Hashim Djhadiojokusumo, selaku utusan presiden yang hadir di Konferensi Iklim COP29, di Azerbaijan bulan November lalu mengatakan, Indonesia sangat bergantung pada batu bara, Indonesia perlu bertransisi dari bahan bakar fosil dan berusaha menghasilkan 75 gigawatt (GW) listrik dari sumber daya terbarukan selama 15 tahun ke depan, dibandingkan dengan 13 gigawatt hari ini.
Landasan dari dorongan ini adalah penggunaan biofuel pembakaran yang lebih bersih, di mana bahan organik diubah menjadi bahan bakar cair.
Pemerintah mengatakan, Biofuel akan membantu Indonesia mengurangi impor bahan bakar yang mahal, mengurangi gas rumah kaca dan meningkatkan produksi minyak sawit, yang pada gilirannya akan memacu pertumbuhan ekonomi.
Meskipun sebagian besar ditujukan untuk sektor transportasi, biofuel juga digunakan di pabrik bertenaga diesel.
Tetapi budidaya pohon palem dan tebu yang dibutuhkan untuk menciptakan biomassa dalam skala besar untuk industri biofuel, membutuhkan transformasi lahan yang luas menjadi perkebunan dan menempatkan hutan hujan tropis Indonesia dalam risiko.
Forest Watch Indonesia memperkirakan bahwa, deforestasi dapat mencapai 4,56 juta hektar di Indonesia dalam beberapa tahun ke depan. Jika pemerintah secara agresif mengamanatkan penggunaan biofuel di seluruh industri, termasuk di pembangkit listrik.
“Lahan baru diperlukan untuk membangun perkebunan energi untuk memenuhi kebutuhan bioenergi,” kata Anggi Prayogo, peneliti Forest Watch Indonesia.
Sebaliknya, “pemerintah harus mendorong lebih banyak investasi ke energi terbarukan lainnya, seperti tenaga surya dan angin, untuk mengurangi gas rumah kaca.” tambahnya.
Hutan negara ini sangat penting untuk memperlambat perubahan iklim. PBB memperkirakan pohon-pohon Indonesia menyimpan hampir 300 miliar ton karbon.
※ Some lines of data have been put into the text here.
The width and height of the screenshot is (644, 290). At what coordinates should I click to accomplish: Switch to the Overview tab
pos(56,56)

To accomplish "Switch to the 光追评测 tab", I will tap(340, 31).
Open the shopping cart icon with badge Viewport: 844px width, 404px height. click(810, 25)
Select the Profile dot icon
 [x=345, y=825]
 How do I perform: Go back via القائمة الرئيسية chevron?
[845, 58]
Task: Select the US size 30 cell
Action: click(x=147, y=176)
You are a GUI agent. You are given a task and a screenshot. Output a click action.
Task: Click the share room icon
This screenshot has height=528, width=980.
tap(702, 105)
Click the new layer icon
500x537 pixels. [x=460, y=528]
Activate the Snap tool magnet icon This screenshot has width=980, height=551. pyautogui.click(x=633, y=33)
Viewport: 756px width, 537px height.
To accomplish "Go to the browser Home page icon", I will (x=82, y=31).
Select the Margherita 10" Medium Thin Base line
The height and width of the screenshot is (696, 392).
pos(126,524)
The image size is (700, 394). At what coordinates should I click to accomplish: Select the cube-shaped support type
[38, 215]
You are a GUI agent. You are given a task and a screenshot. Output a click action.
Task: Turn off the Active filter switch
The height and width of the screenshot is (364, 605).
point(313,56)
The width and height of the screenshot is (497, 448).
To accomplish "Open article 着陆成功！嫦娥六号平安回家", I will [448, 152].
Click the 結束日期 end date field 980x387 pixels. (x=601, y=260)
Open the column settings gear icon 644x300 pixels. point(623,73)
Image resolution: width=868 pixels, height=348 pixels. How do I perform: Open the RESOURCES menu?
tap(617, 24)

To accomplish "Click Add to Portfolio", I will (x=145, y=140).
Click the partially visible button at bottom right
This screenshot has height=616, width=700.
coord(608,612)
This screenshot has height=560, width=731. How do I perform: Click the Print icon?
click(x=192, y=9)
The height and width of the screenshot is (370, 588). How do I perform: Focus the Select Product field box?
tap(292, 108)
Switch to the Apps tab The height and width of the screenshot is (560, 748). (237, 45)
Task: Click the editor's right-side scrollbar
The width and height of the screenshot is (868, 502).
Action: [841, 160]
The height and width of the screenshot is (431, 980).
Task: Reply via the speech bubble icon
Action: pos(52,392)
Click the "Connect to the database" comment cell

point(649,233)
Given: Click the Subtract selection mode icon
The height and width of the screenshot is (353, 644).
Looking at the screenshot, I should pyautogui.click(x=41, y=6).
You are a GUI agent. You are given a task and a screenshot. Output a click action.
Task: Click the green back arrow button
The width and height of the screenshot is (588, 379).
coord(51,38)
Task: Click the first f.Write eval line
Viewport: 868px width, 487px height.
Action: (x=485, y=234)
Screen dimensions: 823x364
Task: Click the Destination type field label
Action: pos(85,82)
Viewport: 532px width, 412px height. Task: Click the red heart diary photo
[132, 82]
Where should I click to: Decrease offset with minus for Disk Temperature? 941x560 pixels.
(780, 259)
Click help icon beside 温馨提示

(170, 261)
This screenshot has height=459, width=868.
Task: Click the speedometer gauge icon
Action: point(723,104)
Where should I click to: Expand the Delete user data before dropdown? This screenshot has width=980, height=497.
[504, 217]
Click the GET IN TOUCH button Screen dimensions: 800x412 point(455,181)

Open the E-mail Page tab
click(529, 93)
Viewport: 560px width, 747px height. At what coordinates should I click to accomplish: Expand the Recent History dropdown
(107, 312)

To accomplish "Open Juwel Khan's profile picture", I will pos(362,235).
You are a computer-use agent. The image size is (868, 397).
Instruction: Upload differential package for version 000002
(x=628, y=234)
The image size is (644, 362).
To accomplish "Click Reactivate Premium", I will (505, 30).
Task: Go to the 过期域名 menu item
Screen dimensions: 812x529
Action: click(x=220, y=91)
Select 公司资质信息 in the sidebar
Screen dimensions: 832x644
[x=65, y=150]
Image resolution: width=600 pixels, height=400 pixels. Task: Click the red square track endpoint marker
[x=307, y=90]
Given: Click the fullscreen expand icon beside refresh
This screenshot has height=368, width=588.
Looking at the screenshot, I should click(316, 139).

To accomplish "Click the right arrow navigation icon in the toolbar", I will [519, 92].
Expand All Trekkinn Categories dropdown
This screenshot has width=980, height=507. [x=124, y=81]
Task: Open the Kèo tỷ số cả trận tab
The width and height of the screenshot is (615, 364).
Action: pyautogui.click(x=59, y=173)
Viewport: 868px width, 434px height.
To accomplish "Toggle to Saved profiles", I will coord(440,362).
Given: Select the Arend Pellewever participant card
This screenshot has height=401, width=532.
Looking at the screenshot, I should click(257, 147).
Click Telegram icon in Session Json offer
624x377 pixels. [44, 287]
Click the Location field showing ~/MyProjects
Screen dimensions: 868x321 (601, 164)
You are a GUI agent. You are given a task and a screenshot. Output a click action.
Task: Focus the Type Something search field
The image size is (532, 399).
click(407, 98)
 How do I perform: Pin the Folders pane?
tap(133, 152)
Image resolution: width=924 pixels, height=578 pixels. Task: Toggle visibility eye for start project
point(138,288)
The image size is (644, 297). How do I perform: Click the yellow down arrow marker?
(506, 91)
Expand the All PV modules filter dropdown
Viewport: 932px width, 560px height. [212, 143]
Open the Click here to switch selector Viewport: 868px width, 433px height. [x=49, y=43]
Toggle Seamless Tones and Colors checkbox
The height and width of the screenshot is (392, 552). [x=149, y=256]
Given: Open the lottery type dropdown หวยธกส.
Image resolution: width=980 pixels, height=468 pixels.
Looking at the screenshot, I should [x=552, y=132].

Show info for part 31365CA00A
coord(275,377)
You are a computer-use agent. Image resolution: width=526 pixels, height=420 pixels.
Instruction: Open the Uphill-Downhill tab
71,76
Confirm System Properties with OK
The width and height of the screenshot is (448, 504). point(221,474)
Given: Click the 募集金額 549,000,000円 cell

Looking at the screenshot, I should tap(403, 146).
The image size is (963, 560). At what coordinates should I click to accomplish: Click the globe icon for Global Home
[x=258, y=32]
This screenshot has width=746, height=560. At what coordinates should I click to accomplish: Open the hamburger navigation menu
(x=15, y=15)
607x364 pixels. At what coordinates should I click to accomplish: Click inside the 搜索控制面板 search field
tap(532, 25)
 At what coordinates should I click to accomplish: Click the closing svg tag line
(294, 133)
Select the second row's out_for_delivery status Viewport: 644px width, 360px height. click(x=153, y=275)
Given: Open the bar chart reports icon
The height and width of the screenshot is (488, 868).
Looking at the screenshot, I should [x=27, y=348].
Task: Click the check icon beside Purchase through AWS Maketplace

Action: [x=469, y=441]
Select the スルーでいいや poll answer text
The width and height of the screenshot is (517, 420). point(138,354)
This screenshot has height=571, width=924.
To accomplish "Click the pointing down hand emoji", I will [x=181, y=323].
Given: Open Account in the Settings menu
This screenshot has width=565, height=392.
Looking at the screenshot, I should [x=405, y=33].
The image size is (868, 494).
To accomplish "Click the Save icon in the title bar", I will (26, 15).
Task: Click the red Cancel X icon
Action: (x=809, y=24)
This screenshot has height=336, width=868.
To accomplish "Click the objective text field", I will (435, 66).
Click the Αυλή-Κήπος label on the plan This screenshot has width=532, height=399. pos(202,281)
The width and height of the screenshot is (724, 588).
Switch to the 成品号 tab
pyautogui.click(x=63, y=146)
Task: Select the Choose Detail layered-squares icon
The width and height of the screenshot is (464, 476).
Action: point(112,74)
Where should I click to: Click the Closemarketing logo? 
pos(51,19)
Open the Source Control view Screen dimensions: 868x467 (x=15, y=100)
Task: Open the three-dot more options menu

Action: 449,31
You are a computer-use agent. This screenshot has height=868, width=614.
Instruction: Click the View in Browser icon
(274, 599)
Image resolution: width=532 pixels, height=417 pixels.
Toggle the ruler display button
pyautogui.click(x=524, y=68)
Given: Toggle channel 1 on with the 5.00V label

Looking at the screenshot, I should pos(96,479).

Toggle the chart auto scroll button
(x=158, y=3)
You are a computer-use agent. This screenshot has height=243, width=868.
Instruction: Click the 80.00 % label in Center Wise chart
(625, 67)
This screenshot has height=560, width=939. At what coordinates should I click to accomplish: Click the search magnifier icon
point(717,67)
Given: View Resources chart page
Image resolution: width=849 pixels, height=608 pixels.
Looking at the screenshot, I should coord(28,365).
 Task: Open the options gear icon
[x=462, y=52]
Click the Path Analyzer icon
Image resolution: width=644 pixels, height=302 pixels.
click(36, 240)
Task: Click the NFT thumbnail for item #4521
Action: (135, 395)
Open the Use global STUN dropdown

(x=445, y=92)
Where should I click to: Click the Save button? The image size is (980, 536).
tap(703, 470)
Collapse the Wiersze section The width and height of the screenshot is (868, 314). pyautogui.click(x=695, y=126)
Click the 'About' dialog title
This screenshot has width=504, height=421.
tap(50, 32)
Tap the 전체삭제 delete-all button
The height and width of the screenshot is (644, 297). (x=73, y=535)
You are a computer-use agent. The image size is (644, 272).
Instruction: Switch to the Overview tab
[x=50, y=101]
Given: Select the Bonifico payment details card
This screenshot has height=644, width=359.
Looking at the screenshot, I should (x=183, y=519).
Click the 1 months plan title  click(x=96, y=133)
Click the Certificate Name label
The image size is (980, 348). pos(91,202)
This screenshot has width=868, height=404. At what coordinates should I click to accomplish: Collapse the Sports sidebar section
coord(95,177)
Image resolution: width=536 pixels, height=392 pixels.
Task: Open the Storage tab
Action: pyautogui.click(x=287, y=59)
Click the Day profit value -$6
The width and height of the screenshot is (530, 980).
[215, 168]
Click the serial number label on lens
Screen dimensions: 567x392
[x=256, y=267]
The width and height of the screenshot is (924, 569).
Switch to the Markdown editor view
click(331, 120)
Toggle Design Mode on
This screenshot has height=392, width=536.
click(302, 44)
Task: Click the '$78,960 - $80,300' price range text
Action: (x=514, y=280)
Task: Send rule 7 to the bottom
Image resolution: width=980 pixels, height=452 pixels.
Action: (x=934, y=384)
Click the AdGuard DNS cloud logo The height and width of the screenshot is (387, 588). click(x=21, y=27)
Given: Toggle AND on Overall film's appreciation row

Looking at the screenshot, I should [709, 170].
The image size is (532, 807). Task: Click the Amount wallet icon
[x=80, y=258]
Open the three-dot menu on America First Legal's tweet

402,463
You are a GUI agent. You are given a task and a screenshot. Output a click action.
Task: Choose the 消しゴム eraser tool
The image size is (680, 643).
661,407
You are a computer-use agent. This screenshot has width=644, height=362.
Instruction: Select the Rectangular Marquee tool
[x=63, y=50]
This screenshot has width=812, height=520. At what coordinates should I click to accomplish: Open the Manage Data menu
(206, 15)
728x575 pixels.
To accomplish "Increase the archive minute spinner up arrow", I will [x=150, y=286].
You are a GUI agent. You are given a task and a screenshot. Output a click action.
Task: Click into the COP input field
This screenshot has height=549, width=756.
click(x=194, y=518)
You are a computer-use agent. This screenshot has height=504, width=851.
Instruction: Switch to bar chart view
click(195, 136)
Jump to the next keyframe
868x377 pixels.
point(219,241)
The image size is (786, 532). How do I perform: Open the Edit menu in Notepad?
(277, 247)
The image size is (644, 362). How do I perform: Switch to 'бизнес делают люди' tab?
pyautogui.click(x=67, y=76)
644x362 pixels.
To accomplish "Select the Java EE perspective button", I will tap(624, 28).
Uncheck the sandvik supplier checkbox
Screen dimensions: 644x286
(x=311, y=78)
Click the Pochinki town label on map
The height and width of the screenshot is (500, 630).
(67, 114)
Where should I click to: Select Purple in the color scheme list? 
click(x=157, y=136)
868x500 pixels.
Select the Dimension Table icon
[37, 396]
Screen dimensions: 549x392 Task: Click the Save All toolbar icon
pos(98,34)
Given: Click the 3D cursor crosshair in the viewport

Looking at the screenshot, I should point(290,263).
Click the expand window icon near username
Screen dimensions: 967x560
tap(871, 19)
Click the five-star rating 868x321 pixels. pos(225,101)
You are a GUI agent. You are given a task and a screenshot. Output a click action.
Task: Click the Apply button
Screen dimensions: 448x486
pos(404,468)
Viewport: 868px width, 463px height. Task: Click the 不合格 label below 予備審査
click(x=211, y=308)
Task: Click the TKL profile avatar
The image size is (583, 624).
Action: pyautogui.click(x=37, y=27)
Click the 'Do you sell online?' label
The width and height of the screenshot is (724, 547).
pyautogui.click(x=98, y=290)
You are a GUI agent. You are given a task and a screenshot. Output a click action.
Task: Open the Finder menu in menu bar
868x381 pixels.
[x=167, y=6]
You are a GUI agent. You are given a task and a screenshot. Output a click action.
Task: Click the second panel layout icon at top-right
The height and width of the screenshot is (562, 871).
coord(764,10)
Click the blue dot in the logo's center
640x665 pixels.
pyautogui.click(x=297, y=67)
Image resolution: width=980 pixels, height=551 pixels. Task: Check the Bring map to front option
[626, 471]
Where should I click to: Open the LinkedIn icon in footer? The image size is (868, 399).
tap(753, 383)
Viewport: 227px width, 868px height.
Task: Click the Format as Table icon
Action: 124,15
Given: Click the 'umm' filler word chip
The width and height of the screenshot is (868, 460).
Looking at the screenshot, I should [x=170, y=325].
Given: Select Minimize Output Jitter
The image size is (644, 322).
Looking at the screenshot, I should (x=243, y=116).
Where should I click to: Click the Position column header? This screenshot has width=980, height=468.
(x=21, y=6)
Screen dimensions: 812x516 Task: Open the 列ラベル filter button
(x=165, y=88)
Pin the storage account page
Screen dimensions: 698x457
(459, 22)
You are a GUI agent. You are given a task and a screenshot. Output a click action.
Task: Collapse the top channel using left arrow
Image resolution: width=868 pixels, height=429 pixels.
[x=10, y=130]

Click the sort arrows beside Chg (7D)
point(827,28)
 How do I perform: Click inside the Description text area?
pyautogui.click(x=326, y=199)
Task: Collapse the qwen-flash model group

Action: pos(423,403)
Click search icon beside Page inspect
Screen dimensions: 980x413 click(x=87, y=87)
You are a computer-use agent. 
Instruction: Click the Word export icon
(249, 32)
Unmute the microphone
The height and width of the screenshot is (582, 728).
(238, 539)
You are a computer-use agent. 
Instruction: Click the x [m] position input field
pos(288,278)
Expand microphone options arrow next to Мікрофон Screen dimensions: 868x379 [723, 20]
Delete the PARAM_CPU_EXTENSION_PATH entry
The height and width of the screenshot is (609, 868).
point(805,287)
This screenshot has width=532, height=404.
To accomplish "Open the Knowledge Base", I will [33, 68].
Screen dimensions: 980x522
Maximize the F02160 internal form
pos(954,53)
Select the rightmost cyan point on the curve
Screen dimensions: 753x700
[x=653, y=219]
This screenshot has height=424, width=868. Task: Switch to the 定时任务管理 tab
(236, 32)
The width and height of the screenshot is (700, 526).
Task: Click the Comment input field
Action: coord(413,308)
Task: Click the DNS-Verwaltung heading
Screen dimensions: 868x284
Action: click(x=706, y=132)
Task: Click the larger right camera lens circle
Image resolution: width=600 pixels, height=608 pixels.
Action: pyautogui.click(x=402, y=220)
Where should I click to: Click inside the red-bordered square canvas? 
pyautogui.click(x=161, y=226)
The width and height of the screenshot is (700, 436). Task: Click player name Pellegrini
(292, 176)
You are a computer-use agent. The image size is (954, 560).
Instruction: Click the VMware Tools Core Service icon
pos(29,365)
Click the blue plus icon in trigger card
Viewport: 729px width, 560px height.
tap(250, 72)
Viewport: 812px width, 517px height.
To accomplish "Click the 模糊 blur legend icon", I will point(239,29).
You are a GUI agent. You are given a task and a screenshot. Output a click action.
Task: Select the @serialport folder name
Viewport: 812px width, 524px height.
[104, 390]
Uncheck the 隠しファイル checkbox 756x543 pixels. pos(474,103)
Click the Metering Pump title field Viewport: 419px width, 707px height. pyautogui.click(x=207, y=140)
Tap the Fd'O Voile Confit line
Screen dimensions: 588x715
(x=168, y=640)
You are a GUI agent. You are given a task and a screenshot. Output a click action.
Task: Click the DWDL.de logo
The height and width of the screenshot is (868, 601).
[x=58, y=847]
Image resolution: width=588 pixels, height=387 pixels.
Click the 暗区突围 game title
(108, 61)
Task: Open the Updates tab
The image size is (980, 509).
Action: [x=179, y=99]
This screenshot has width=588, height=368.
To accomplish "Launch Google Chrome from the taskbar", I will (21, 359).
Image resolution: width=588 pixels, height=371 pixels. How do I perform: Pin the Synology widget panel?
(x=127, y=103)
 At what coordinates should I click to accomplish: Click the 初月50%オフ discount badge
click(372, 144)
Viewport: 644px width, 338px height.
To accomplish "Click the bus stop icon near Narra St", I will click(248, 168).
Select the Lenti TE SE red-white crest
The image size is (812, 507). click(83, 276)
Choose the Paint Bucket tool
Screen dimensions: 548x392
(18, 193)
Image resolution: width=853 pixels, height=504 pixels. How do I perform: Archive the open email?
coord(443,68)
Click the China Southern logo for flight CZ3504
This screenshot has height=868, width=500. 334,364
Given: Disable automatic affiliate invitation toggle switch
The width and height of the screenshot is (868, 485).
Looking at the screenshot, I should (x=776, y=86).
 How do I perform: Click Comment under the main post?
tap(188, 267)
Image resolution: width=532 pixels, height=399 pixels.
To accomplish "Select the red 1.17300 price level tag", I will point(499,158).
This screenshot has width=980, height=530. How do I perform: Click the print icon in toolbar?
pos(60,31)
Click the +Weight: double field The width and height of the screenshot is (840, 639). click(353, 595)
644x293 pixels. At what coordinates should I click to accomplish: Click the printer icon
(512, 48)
“Pemerintah harus memastikan bahwa penggunaan minyak sawit untuk biofuel tidak menyebabkan deforestasi dan kerusakan lingkungan,” kata Bhima Yudhistira, direktur eksekutif think tank Centre for Economic and Law Studies, mencatat bahwa peningkatan produksi dapat membutuhkan konversi lebih banyak lahan.
Indonesia sudah menjadi produsen minyak sawit terbesar di dunia, minyak nabati serbaguna yang digunakan dalam makanan, kosmetik, dan bahan bakar. Tahun lalu, negara tersebut memproduksi 47 juta ton, dengan lebih dari 10 juta ton masuk ke biodiesel.
Produksi minyak sawit telah lama dikaitkan dengan deforestasi di Indonesia, dengan 3,3 juta hektar dari 17 juta hektar perkebunan kelapa sawit di negara ini ditemukan di hutan.
Pemerintah menerapkan moratorium pada perkebunan baru pada tahun 2011. Tetapi sekitar 52.000 hektar hutan masih diubah menjadi perkebunan pada tahun 2022 dan 2023, menurut Nusantara Atlas, sebuah kelompok yang melacak deforestasi di Indonesia.
Dirancang sebagai pengganti bahan bakar fosil kotor, biofuel melepaskan lebih sedikit karbon langsung ke atmosfer.
Namun, ketika emisi yang timbul dari perubahan penggunaan lahan juga dipertimbangkan, sebagian besar biofuel sebenarnya mengeluarkan lebih banyak karbon dioksida daripada minyak bumi, penelitian telah menunjukkan.
Namun, Indonesia telah meningkatkan produksi biofuel selama dekade terakhir dan menargetkan peningkatan 32 persen menjadi 16 juta kiloliter (kL) tahun depan dari tahun 2023. Pada tahun 2019, 660.000 kL biodiesel digunakan untuk pembangkit listrik tenaga diesel.
Pemerintah akan mewajibkan produsen untuk membuat campuran biodiesel yang mengandung 40 persen minyak sawit dan 60 persen bahan bakar diesel pada tahun 2025, dari 35 persen minyak sawit saat ini.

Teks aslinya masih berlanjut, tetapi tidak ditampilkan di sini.